# Rare Photos Of First Australasian Antarctic Expedition Taken 100 Years Ago



## Braineack (Feb 26, 2019)

Rare Photos Of First Australasian Antarctic Expedition Taken 100 Years Ago Will Make You Shiver


----------



## ORourkeK (Feb 26, 2019)

Amazing. Thanks for the share. It is incredible to see how different Huskies look back then.


----------



## zulu42 (Feb 26, 2019)

Wow!


----------



## DarkShadow (Feb 26, 2019)

Excellent photography love all of them but one of the most interesting to me is #9 Cavern Carved by the sea.


----------



## Call_me_Tom (Feb 26, 2019)

ORourkeK said:


> Amazing. Thanks for the share. It is incredible to see how different Huskies look back then.



You’re thinking of “Show” Huskies, working Huskies don’t look anything like the Show breed either. 

If you look at modern day sled teams their Huskies don’t look like their Show brethren and look like those Huskies in these photos.


----------



## RowdyRay (Feb 26, 2019)

Thank you. Really enjoyed that.


----------



## ORourkeK (Feb 26, 2019)

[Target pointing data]
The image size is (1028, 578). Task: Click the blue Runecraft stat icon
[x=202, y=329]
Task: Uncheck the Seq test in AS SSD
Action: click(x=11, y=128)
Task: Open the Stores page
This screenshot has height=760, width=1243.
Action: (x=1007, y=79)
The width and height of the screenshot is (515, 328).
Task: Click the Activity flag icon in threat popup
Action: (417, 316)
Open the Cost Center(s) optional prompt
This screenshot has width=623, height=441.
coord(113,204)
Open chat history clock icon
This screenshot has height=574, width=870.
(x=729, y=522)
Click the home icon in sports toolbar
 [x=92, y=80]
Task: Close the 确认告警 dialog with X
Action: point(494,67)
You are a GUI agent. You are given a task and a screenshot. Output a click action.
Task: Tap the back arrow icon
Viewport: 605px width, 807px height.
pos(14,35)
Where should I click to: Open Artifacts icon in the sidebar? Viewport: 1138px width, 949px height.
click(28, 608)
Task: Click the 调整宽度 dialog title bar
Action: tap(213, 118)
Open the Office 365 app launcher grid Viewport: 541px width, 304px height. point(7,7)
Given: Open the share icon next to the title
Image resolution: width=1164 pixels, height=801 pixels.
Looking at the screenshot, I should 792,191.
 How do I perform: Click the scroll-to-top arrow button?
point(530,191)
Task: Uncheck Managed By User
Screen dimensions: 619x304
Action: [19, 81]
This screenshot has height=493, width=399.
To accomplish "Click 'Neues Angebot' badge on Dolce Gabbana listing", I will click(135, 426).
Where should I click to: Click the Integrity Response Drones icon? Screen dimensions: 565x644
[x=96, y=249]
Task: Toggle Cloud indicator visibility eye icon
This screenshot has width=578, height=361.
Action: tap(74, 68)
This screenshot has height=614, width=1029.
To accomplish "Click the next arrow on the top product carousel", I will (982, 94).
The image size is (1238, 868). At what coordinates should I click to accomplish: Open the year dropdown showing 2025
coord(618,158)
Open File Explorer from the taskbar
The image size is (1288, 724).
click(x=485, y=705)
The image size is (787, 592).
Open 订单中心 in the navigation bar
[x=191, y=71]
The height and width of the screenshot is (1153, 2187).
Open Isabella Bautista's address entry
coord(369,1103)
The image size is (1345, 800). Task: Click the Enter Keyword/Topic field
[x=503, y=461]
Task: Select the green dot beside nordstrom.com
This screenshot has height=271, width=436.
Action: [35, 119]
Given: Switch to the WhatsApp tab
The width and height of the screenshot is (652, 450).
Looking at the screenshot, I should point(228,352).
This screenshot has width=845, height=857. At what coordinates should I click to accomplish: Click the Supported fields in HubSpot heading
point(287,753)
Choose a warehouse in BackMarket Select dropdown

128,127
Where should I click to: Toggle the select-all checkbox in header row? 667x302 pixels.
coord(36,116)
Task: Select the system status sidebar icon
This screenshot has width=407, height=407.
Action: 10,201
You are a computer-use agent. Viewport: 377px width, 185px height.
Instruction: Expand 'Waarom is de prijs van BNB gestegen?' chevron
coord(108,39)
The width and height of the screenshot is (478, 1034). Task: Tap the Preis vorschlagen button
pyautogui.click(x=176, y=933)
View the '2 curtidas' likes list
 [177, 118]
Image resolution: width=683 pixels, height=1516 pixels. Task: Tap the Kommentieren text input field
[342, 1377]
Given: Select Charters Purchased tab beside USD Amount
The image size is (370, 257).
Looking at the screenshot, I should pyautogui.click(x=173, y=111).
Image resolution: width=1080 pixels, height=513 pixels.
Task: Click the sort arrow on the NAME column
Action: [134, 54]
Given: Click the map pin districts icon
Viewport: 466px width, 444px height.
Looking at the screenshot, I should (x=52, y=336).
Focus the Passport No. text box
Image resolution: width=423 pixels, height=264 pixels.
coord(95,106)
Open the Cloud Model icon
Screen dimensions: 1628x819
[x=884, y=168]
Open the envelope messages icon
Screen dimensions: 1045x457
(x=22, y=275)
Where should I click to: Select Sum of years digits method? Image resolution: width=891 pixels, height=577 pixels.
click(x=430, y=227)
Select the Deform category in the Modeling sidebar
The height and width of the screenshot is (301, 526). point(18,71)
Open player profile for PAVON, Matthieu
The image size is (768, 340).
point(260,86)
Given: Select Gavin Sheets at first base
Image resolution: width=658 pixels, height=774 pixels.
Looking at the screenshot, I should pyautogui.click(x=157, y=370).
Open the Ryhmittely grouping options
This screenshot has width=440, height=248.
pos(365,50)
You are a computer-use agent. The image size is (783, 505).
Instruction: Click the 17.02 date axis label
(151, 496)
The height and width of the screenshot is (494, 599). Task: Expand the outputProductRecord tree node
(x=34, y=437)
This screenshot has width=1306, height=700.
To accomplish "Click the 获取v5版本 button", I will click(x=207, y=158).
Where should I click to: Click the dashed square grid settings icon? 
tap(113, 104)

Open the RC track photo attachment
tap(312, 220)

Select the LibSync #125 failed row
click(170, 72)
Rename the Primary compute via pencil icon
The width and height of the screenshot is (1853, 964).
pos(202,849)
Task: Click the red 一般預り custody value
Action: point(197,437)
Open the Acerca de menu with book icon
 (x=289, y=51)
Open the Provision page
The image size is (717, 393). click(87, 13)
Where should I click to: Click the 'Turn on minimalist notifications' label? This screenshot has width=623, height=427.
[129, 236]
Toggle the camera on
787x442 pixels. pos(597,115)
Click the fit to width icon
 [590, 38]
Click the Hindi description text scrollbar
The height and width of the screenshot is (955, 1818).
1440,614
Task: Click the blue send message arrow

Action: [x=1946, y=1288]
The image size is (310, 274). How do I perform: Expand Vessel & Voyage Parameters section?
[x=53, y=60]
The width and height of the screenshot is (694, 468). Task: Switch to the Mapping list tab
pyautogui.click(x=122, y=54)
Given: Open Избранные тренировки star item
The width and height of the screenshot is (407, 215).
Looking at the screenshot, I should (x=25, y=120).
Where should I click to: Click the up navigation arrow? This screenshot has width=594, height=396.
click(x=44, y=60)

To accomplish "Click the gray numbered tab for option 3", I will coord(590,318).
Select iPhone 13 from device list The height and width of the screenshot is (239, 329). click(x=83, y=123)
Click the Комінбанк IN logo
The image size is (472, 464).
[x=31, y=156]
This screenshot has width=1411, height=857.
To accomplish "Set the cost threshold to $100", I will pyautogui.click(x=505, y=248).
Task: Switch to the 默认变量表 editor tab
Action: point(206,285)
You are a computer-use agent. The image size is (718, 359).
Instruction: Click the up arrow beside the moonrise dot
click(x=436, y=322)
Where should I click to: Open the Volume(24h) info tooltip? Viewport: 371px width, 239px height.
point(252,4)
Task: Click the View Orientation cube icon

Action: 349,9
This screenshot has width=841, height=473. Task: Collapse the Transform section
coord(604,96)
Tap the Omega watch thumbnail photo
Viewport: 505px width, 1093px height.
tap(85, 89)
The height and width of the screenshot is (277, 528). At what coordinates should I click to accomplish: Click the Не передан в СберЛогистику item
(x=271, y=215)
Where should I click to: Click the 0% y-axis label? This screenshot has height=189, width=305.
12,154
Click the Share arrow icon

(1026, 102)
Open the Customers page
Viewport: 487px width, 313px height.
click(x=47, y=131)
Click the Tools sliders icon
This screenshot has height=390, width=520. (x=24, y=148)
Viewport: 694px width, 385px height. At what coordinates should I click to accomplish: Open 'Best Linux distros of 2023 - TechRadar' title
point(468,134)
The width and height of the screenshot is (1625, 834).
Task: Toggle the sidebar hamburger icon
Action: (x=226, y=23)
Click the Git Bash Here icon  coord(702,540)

- TASK:
Does each statement below agree with the forum thread on the Antarctic expedition photos? Answer yes or no for each, quoting the words of the thread that settle it.
1. DarkShadow names #9 as one of the most interesting photos.
2. Call_me_Tom says working Huskies resemble the Show breed.
3. The first post says the photos were taken 50 years ago.
These entries come from a separate source unrelated to the thread.

- PROBLEM SOLUTION:
1. Yes: "one of the most interesting to me is #9 Cavern Carved by the sea"
2. No: "working Huskies don’t look anything like the Show breed either"
3. No: "Taken 100 Years Ago"